[Records supplied]:
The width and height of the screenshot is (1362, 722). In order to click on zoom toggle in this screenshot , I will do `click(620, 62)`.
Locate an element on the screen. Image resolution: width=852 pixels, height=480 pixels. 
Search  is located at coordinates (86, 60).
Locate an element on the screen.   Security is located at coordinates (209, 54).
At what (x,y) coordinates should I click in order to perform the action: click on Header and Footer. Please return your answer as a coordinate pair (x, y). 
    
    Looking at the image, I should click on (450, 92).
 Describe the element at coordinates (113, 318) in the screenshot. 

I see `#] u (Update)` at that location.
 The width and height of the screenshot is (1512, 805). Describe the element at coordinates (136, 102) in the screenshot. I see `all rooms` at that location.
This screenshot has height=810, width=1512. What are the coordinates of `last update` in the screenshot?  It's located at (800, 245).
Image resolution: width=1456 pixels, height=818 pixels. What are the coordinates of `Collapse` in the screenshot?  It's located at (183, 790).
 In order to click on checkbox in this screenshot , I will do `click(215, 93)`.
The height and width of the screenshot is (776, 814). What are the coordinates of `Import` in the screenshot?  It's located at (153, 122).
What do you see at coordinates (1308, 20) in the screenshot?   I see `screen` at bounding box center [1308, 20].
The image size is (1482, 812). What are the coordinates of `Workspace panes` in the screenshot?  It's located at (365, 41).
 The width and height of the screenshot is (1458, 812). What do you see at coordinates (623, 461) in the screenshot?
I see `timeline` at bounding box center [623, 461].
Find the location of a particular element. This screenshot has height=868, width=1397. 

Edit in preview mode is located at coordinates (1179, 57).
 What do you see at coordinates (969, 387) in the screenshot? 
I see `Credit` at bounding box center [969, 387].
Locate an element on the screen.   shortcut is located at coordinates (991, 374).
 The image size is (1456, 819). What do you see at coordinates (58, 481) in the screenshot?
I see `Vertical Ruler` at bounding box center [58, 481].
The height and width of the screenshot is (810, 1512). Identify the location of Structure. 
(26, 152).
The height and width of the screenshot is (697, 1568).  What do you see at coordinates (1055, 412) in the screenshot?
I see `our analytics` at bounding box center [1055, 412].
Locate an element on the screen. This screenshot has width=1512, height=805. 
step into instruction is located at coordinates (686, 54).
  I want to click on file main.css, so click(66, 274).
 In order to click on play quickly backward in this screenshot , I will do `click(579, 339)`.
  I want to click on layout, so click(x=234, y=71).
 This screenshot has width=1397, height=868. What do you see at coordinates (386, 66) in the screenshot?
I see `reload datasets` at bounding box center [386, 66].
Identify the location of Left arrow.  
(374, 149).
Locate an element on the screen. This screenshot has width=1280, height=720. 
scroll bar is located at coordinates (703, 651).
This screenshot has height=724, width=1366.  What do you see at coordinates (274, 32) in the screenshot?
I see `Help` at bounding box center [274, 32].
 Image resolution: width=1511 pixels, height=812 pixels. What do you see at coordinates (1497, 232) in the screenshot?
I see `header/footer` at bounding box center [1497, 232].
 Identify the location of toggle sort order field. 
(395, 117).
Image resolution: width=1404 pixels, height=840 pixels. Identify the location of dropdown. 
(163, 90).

[Problem]: Recast all of the data above as a two-column Markdown table headed Row and Data line. Give each non-blank line its own numbered row and leave out the blank lines.

[Result of this exercise]:
| Row | Data line |
|---|---|
| 1 | The width and height of the screenshot is (1362, 722). In order to click on zoom toggle in this screenshot , I will do `click(620, 62)`. |
| 2 | Locate an element on the screen. Image resolution: width=852 pixels, height=480 pixels.  |
| 3 | Search  is located at coordinates (86, 60). |
| 4 | Locate an element on the screen.   Security is located at coordinates (209, 54). |
| 5 | At what (x,y) coordinates should I click in order to perform the action: click on Header and Footer. Please return your answer as a coordinate pair (x, y).  |
| 6 |     Looking at the image, I should click on (450, 92). |
| 7 |  Describe the element at coordinates (113, 318) in the screenshot.  |
| 8 | I see `#] u (Update)` at that location. |
| 9 |  The width and height of the screenshot is (1512, 805). Describe the element at coordinates (136, 102) in the screenshot. I see `all rooms` at that location. |
| 10 | This screenshot has height=810, width=1512. What are the coordinates of `last update` in the screenshot?  It's located at (800, 245). |
| 11 | Image resolution: width=1456 pixels, height=818 pixels. What are the coordinates of `Collapse` in the screenshot?  It's located at (183, 790). |
| 12 |  In order to click on checkbox in this screenshot , I will do `click(215, 93)`. |
| 13 | The height and width of the screenshot is (776, 814). What are the coordinates of `Import` in the screenshot?  It's located at (153, 122). |
| 14 | What do you see at coordinates (1308, 20) in the screenshot?   I see `screen` at bounding box center [1308, 20]. |
| 15 | The image size is (1482, 812). What are the coordinates of `Workspace panes` in the screenshot?  It's located at (365, 41). |
| 16 |  The width and height of the screenshot is (1458, 812). What do you see at coordinates (623, 461) in the screenshot? |
| 17 | I see `timeline` at bounding box center [623, 461]. |
| 18 | Find the location of a particular element. This screenshot has height=868, width=1397.  |
| 19 | Edit in preview mode is located at coordinates (1179, 57). |
| 20 |  What do you see at coordinates (969, 387) in the screenshot?  |
| 21 | I see `Credit` at bounding box center [969, 387]. |
| 22 | Locate an element on the screen.   shortcut is located at coordinates (991, 374). |
| 23 |  The image size is (1456, 819). What do you see at coordinates (58, 481) in the screenshot? |
| 24 | I see `Vertical Ruler` at bounding box center [58, 481]. |
| 25 | The height and width of the screenshot is (810, 1512). Identify the location of Structure.  |
| 26 | (26, 152). |
| 27 | The height and width of the screenshot is (697, 1568).  What do you see at coordinates (1055, 412) in the screenshot? |
| 28 | I see `our analytics` at bounding box center [1055, 412]. |
| 29 | Locate an element on the screen. This screenshot has width=1512, height=805.  |
| 30 | step into instruction is located at coordinates (686, 54). |
| 31 |   I want to click on file main.css, so click(66, 274). |
| 32 |  In order to click on play quickly backward in this screenshot , I will do `click(579, 339)`. |
| 33 |   I want to click on layout, so click(x=234, y=71). |
| 34 |  This screenshot has width=1397, height=868. What do you see at coordinates (386, 66) in the screenshot? |
| 35 | I see `reload datasets` at bounding box center [386, 66]. |
| 36 | Identify the location of Left arrow.   |
| 37 | (374, 149). |
| 38 | Locate an element on the screen. This screenshot has width=1280, height=720.  |
| 39 | scroll bar is located at coordinates (703, 651). |
| 40 | This screenshot has height=724, width=1366.  What do you see at coordinates (274, 32) in the screenshot? |
| 41 | I see `Help` at bounding box center [274, 32]. |
| 42 |  Image resolution: width=1511 pixels, height=812 pixels. What do you see at coordinates (1497, 232) in the screenshot? |
| 43 | I see `header/footer` at bounding box center [1497, 232]. |
| 44 |  Identify the location of toggle sort order field.  |
| 45 | (395, 117). |
| 46 | Image resolution: width=1404 pixels, height=840 pixels. Identify the location of dropdown.  |
| 47 | (163, 90). |